Keltner and his colleague, Paul Ekman, professor emeritus of psychology at the University of California, San Francisco, wrote a New York Times article entitled, "The Science of 'Inside Out'" explaining that sadness is a healthy part of emotional development.

Dr. Keltner says, "One of the things I really resonated with is that we have a naive view in the West that happiness is all about the positive stuff. But happiness in a meaningful life is really about the full array of emotions, and finding them in the right place. I think that is a subtext of the movie: The parents want Riley to just be their happy little girl. And she can’t. She has to have this full complement of emotions to develop. I think we all need to remember that. This is a weakness in Western culture and the United States. You need sadness, you need anger, you need fear."

1. Emotions organize- rather than disrupt- rational thinking.
2. Emotions organize- rather than disrupt- our social lives.
— Dr. Dacher Keltner

He writes, "The real star of the film is Sadness, for "Inside Out" is a film about loss and what people gain when guided by feelings of sadness."

The articles continues by explaining insights from the science of emotion, "First, emotions organize- rather than disrupt-rational thinking. Traditionally in Western thought, the prevailing view has been that emotions are enemies of rationality and disruptive of cooperative social relations. But the truth is that emotions guide our perceptions of the world, our memories of the past and even our moral judgments of right and wrong, most typically in ways that enable effective responses to the current situation." 

"Second, emotions organize- rather than disrupt- our social lives. Studies have found, for example, that emotions structure (not just color) such disparate social interactions as attachment between parents and children, sibling conflicts, flirtations between young courters and negotiations between rivals." 

""Inside Out" offers a new approach to sadness.
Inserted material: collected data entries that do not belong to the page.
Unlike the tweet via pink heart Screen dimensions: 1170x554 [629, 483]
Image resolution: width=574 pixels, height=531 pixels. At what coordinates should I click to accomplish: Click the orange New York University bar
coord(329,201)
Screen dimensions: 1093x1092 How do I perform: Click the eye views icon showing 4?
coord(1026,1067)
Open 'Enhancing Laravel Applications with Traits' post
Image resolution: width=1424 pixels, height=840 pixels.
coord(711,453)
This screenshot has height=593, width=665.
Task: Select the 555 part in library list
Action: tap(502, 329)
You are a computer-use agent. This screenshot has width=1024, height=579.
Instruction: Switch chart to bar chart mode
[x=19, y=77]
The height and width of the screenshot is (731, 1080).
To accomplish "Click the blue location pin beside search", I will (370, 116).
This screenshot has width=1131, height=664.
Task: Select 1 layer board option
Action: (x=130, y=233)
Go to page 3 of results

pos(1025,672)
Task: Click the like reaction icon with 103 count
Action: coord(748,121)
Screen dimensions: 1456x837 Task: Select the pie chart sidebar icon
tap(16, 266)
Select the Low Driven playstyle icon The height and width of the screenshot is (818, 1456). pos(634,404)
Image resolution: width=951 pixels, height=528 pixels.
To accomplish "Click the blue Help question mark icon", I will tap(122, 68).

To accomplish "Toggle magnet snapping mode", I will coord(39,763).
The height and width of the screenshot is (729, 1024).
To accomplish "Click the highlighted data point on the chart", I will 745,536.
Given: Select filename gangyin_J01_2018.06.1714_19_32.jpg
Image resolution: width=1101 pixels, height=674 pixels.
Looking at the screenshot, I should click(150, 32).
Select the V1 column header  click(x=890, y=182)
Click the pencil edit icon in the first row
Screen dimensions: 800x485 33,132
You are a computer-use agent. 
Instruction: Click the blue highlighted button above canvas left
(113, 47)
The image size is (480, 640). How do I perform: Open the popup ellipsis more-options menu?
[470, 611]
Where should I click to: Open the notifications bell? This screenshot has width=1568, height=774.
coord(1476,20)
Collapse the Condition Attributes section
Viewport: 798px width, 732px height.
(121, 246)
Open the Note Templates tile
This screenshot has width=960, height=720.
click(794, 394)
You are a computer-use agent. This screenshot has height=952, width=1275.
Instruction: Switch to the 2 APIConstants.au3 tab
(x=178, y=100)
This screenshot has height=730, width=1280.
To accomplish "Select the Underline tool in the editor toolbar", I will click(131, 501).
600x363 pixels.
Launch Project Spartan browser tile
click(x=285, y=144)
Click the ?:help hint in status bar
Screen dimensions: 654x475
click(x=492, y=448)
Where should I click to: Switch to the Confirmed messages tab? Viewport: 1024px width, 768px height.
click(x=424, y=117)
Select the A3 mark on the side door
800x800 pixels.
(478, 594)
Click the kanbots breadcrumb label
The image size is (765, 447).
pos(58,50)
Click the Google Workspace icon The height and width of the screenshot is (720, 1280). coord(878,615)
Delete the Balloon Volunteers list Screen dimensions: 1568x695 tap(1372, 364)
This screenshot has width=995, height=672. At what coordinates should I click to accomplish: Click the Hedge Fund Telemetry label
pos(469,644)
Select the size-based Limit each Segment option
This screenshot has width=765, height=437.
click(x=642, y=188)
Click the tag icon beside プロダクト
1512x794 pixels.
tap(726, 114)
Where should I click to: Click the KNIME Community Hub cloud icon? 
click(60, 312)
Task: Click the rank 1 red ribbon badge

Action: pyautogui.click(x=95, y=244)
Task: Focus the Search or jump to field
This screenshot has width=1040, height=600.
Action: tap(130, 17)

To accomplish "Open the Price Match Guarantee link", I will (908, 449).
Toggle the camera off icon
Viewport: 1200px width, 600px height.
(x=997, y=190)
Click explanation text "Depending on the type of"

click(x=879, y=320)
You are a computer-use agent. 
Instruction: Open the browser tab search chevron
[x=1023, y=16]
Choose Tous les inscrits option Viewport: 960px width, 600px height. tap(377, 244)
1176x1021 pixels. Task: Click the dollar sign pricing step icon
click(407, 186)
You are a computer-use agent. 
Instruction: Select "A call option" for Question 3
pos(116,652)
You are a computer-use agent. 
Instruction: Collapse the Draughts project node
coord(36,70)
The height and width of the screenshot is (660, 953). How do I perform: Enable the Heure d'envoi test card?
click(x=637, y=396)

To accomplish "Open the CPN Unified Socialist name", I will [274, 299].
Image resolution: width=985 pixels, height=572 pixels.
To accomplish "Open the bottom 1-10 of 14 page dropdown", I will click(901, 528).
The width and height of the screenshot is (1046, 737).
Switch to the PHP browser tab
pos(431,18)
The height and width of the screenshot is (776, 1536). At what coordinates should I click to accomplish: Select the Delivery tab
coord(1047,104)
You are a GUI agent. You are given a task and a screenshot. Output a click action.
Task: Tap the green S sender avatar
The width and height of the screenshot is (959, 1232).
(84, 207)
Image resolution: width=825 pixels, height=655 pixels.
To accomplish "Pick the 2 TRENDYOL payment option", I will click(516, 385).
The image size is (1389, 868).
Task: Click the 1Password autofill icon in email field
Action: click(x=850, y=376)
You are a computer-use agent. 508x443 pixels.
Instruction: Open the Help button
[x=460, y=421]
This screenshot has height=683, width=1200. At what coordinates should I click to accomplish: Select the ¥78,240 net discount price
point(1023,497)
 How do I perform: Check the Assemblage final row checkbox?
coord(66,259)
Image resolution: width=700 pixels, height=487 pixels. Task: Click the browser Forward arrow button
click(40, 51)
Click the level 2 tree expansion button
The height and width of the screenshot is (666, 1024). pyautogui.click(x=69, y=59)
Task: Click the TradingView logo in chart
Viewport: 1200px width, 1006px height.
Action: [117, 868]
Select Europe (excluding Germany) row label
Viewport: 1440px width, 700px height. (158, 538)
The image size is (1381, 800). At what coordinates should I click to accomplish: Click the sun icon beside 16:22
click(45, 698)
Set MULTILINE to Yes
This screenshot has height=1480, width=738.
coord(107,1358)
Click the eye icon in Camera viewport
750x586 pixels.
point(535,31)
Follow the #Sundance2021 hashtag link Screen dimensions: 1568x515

Its central insight: Embrace sadness, let it unfold, engage patiently with a preteen's emotional struggles. Sadness will clarify what has been lost (childhood) and move the family toward what is to be gained: the foundations of new identities, for children and parents alike."

Sadness purposefully contributes something beautiful to life. Keltner explains the "vital function of Sadness" is to guide the main character "to recognize the changes she is going through and what she has lost, which sets the stage for her to develop new facets of her identity." 

As a counselor, I want to help clients become acquainted with their sadness, their grief, by identifying and acknowledging their loss and its affect. In doing so, over time, their grief can add new textures and significant meaning to their lives. There is strength in the sorrow and beauty in the tears.

Sadness can be one of our best teachers. We have much to learn from her. Will we be willing students?